Beginning at the line containing "Task: Open the Historical Data tab", repeat each line below exactly up to and including the line containing "The image size is (776, 444).". Do not repeat the pictures.

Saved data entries
________

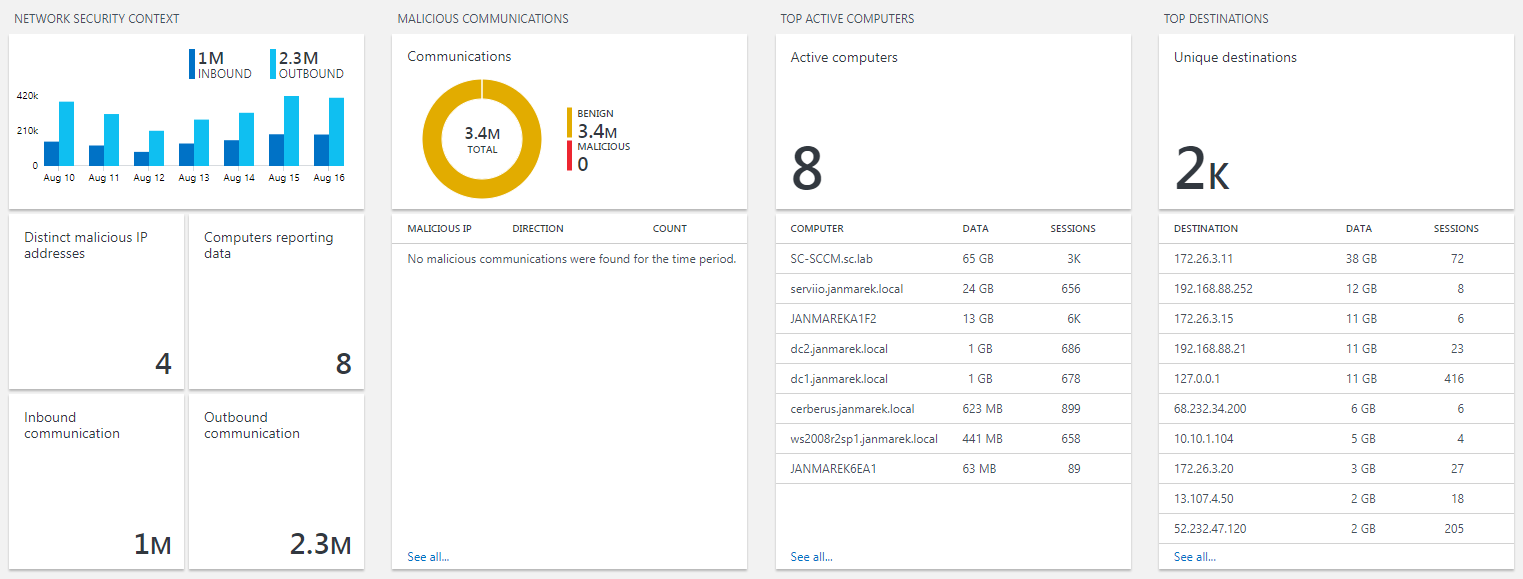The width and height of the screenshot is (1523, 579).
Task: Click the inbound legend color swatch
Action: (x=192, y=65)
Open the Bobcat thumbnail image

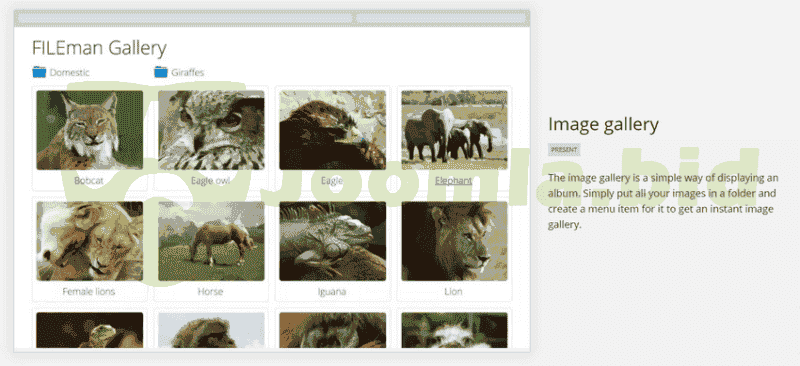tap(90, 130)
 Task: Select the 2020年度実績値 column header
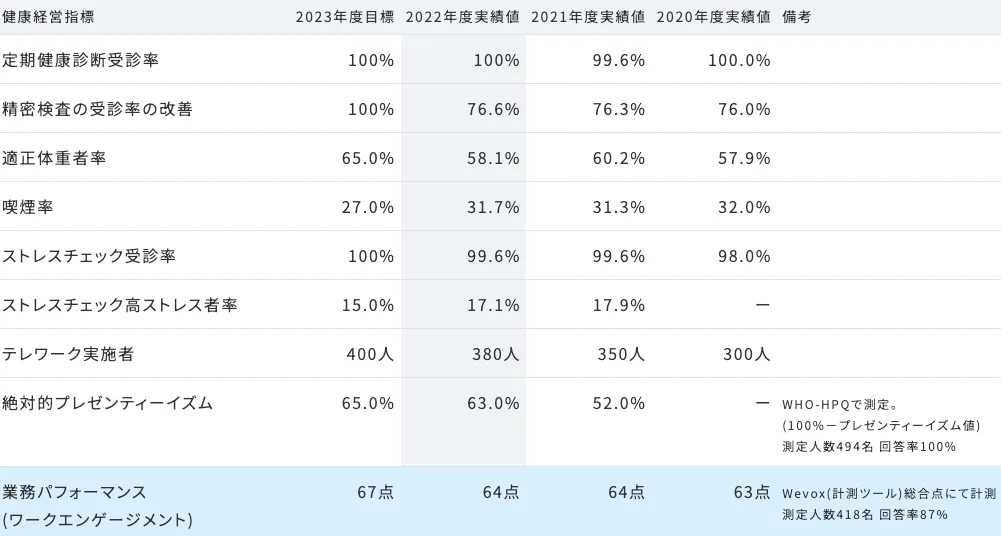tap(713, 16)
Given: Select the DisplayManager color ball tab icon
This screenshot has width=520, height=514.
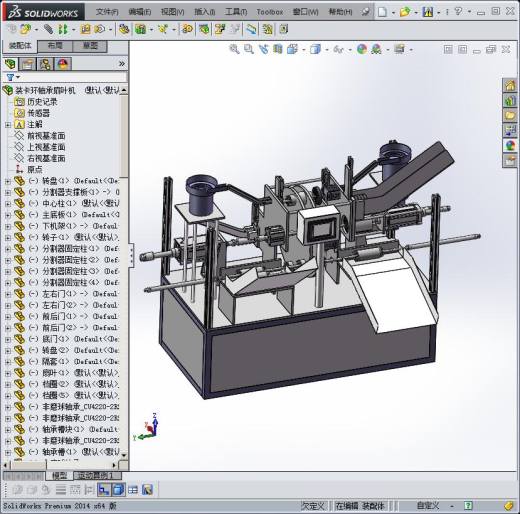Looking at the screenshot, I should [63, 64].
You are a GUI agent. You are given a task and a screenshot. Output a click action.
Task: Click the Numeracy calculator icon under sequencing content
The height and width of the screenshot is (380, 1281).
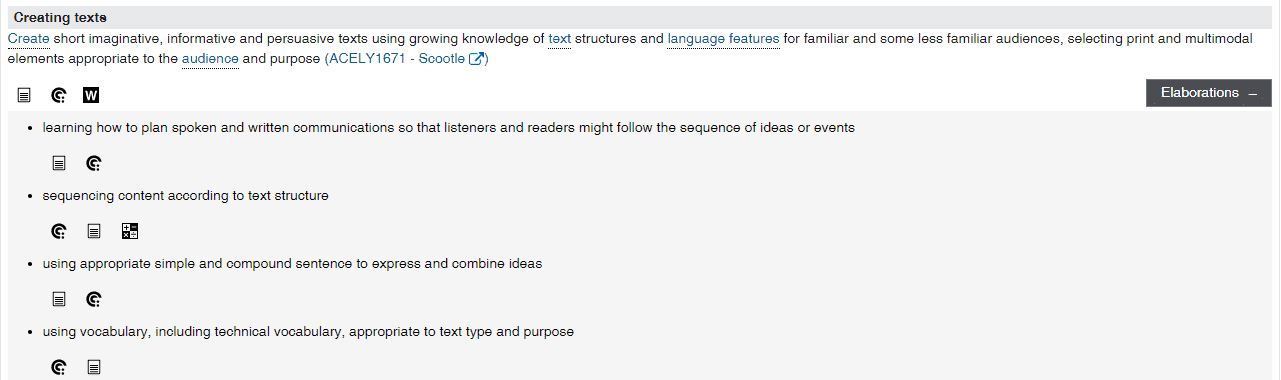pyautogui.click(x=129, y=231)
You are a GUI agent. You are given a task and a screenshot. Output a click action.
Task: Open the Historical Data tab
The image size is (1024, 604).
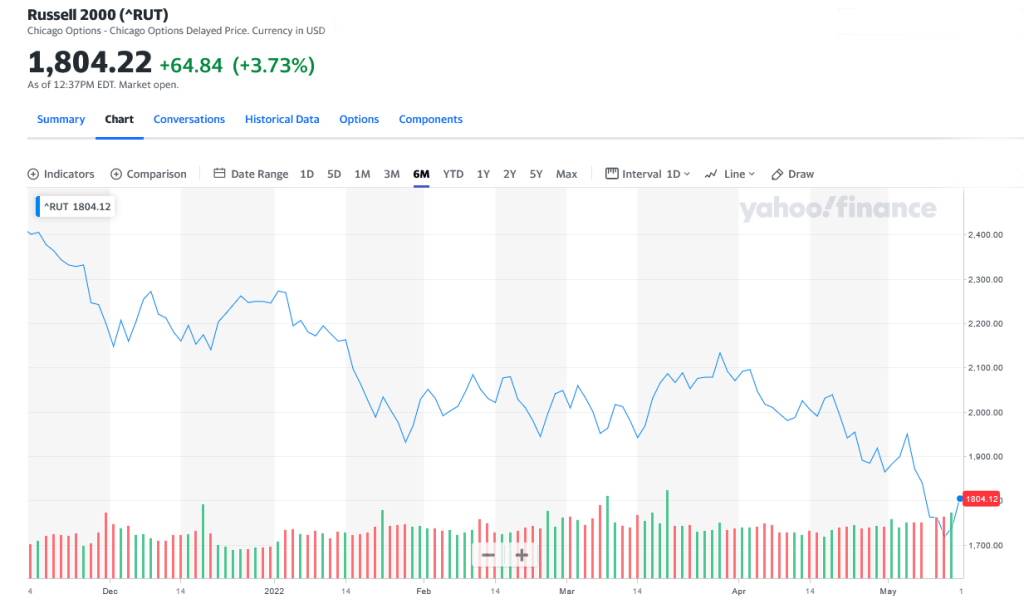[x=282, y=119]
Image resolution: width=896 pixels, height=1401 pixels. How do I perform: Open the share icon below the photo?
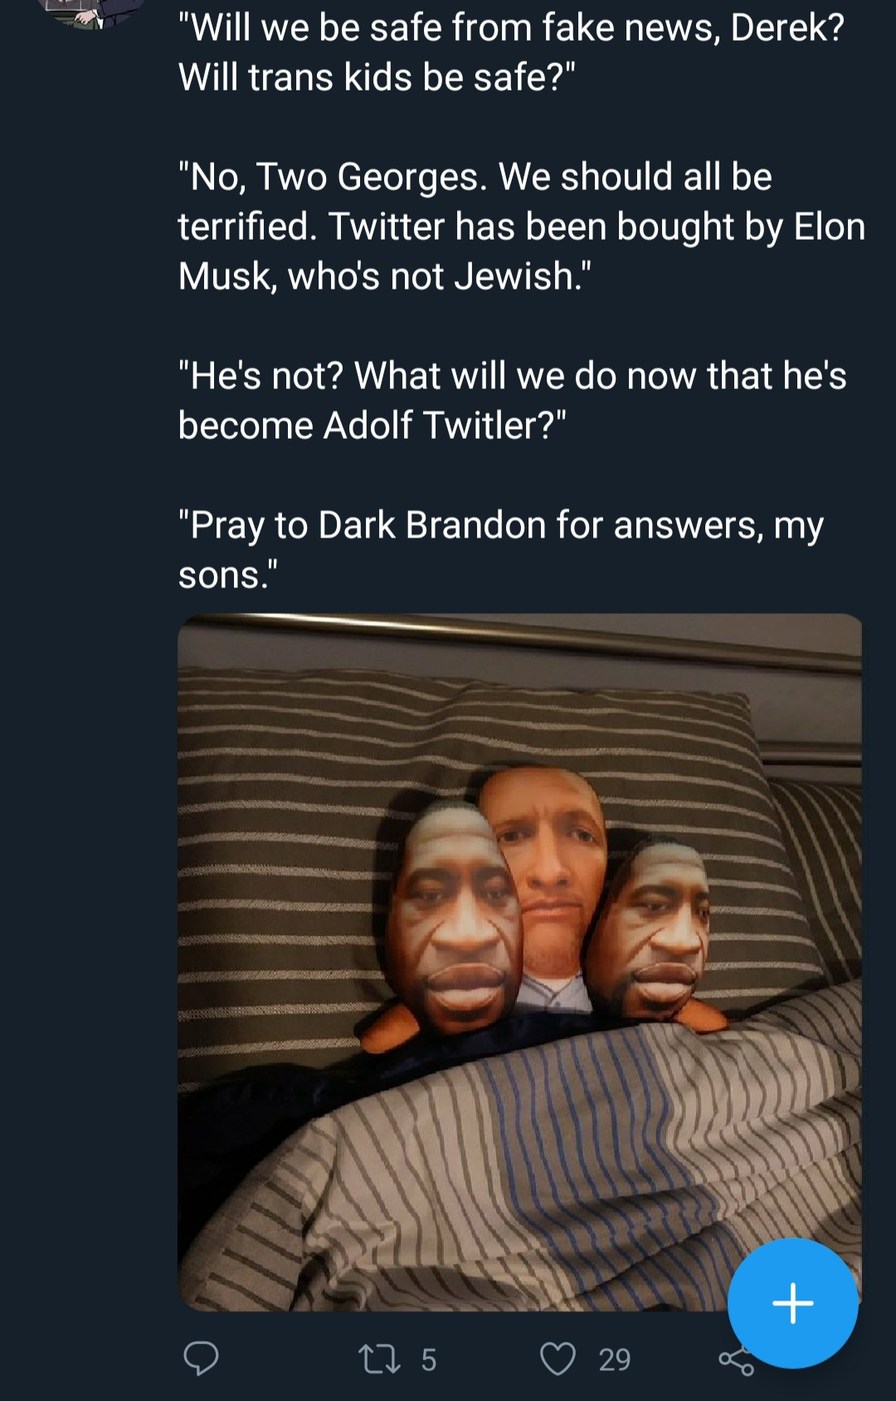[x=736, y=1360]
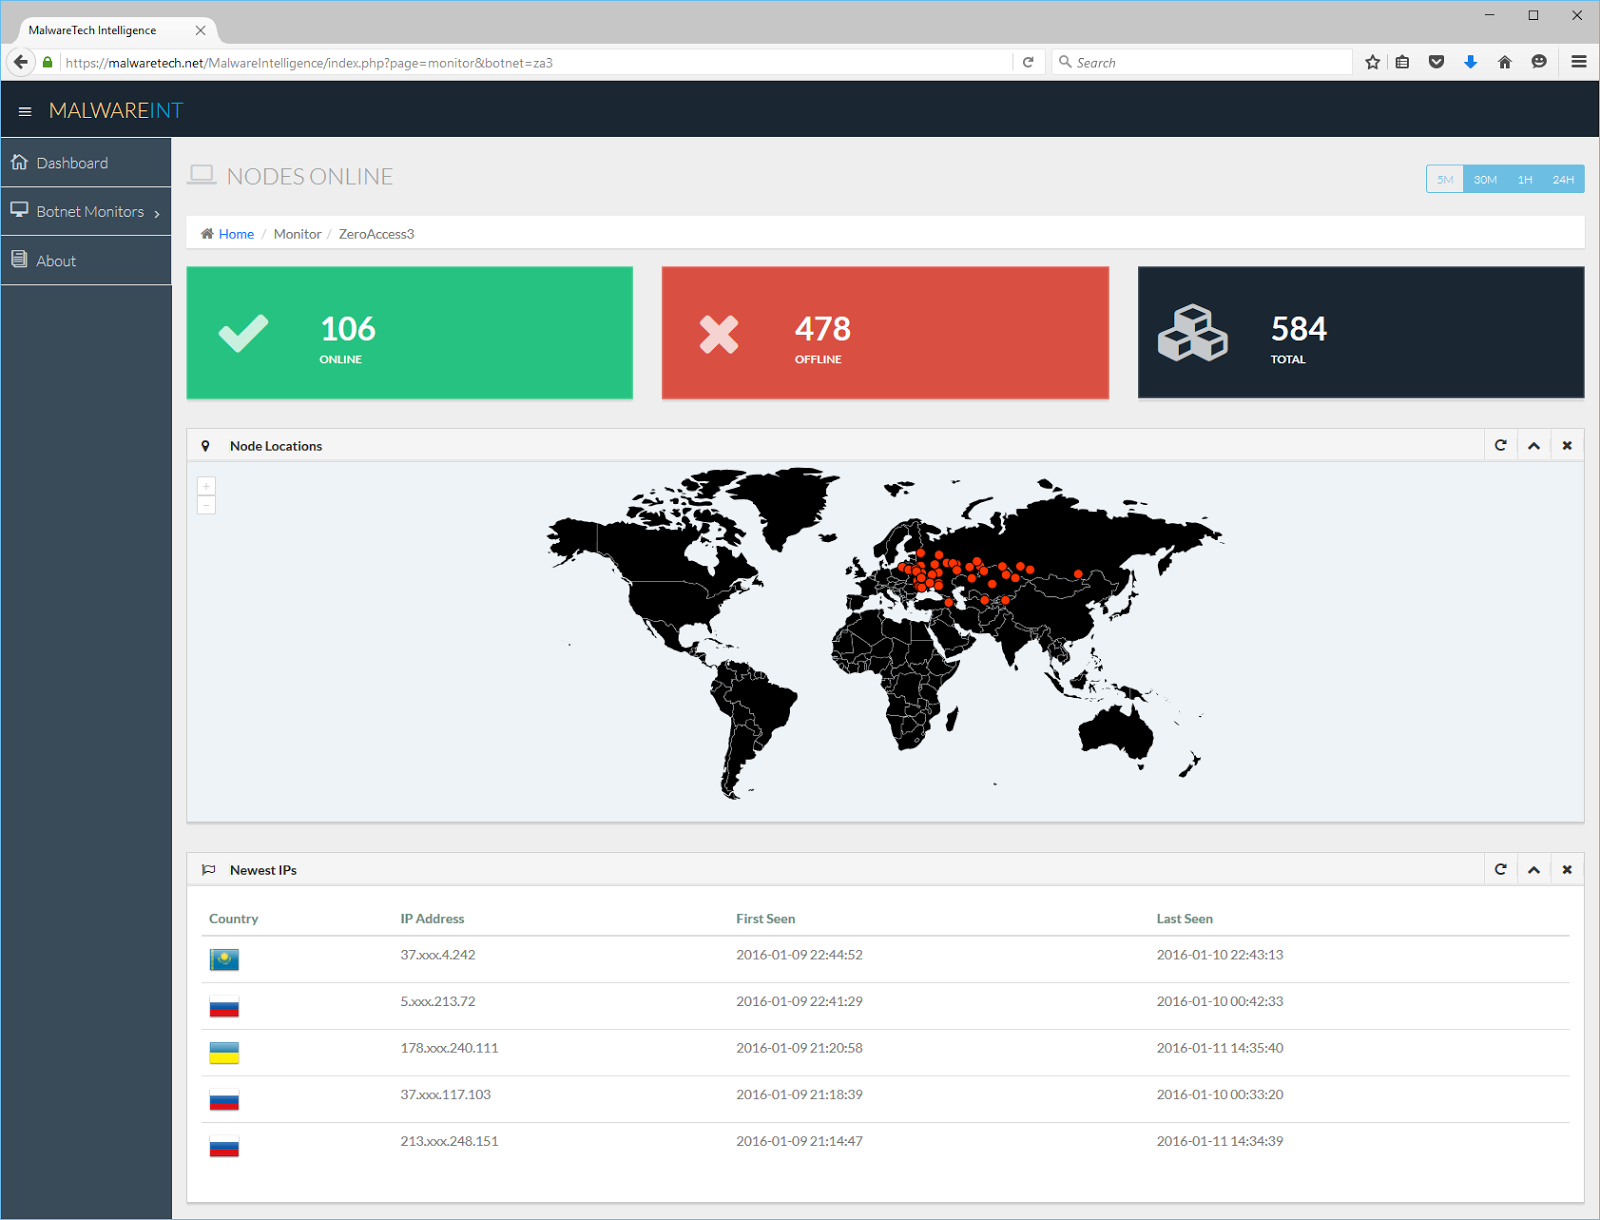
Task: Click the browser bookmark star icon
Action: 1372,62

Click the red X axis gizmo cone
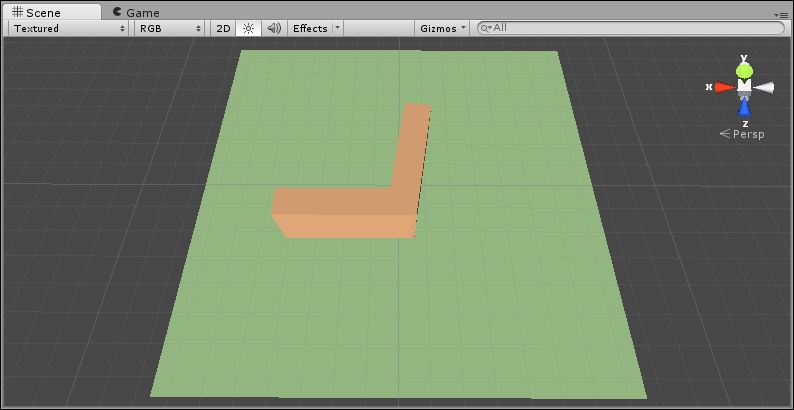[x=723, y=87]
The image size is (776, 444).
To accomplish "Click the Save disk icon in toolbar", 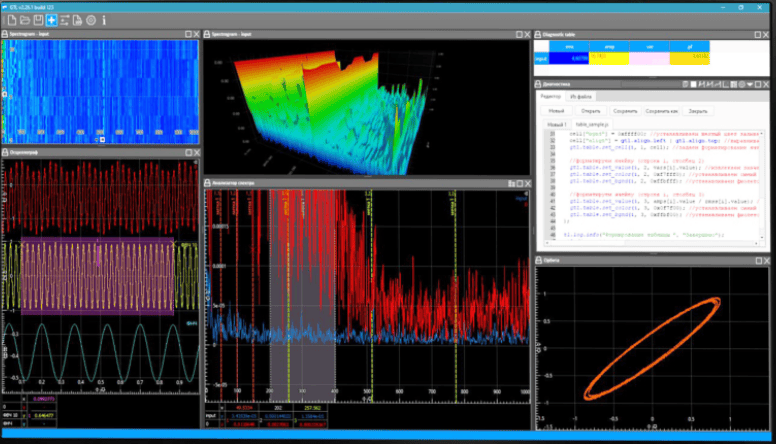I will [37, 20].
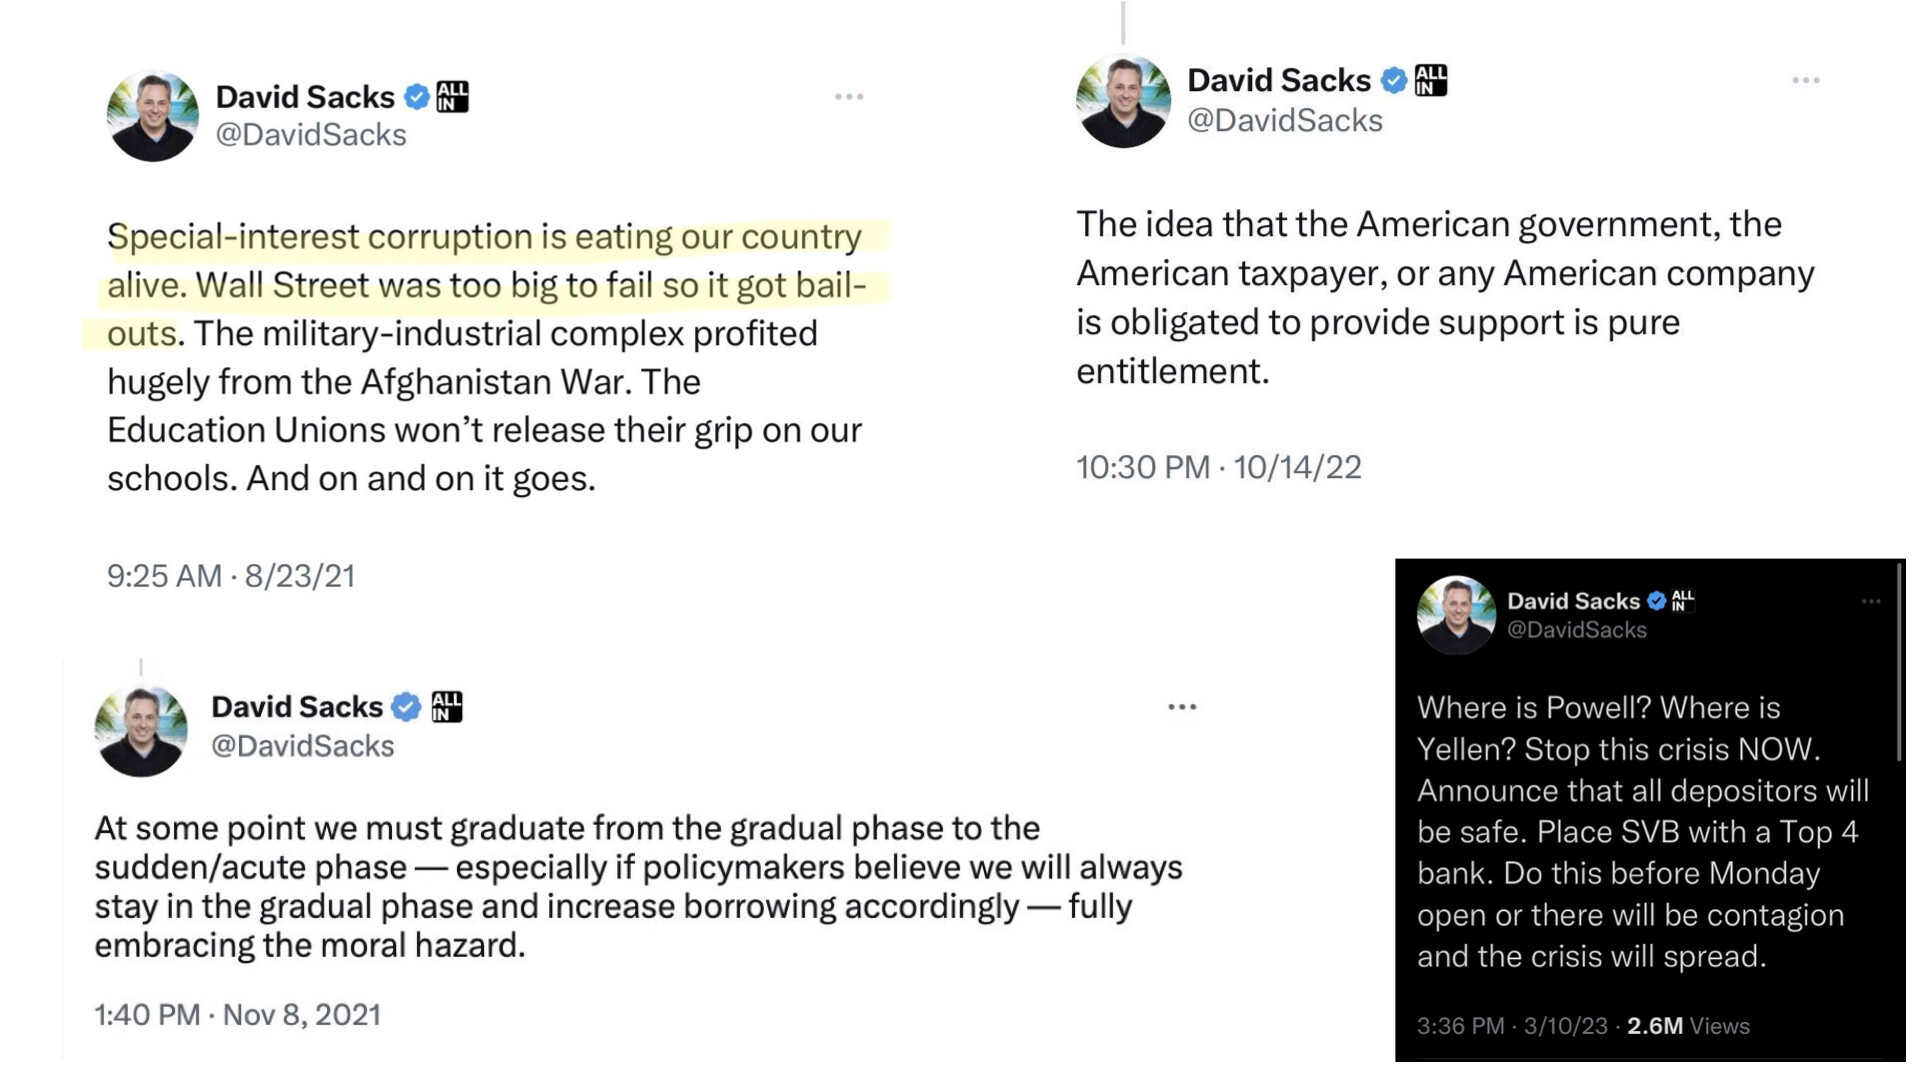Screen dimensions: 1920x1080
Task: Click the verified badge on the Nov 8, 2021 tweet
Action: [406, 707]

________

▶ **Finished exercise**:
Task: Open the Historical Data tab
The image size is (1024, 604).
[x=282, y=119]
Image resolution: width=896 pixels, height=1401 pixels. How do I perform: Open the share icon below the photo?
[x=736, y=1360]
Task: Click the browser bookmark star icon
Action: 1372,62

Click the red X axis gizmo cone
[x=723, y=87]
The image size is (776, 444).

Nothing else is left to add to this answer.